== SOURCE RECORDS ==
————

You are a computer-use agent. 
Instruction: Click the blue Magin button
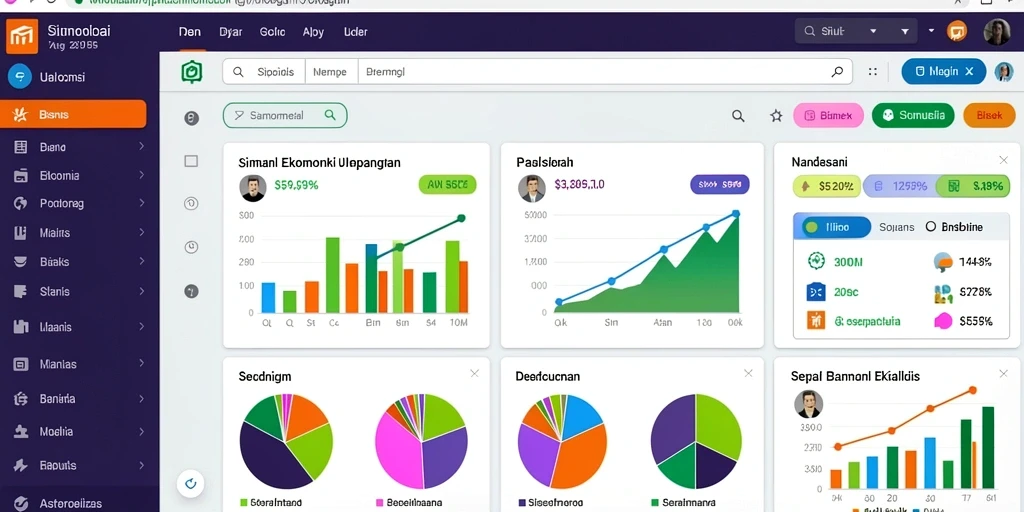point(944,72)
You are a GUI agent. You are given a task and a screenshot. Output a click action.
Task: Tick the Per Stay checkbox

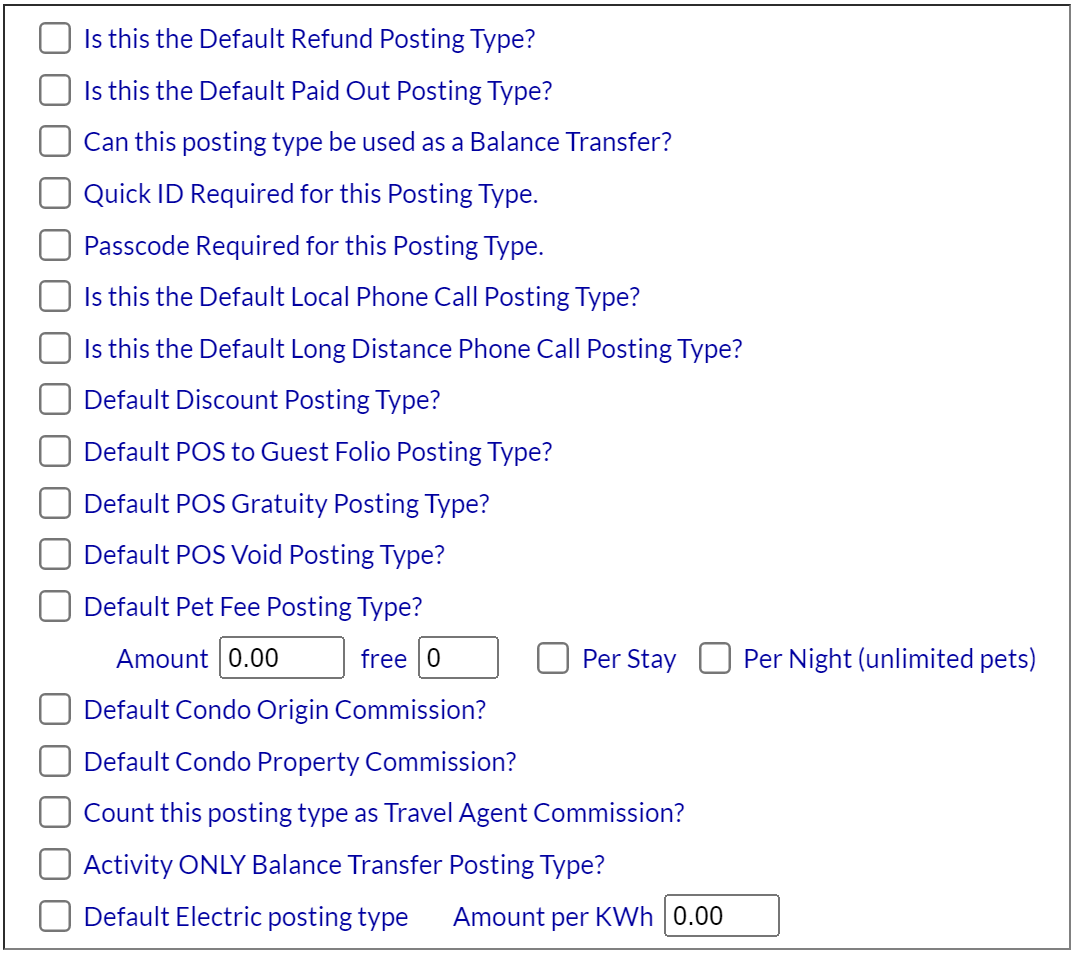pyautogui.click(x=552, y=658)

————

== ABOUT THIS EXERCISE ==
Please copy exactly the lines from the one containing "Instruction: Click the blue Magin button" through the last line of the records, both ends included, and leave out any pictures.

== OUTPUT OF THE EXERCISE ==
Instruction: Click the blue Magin button
point(944,72)
You are a GUI agent. You are given a task and a screenshot. Output a click action.
Task: Tick the Per Stay checkbox

pyautogui.click(x=552, y=658)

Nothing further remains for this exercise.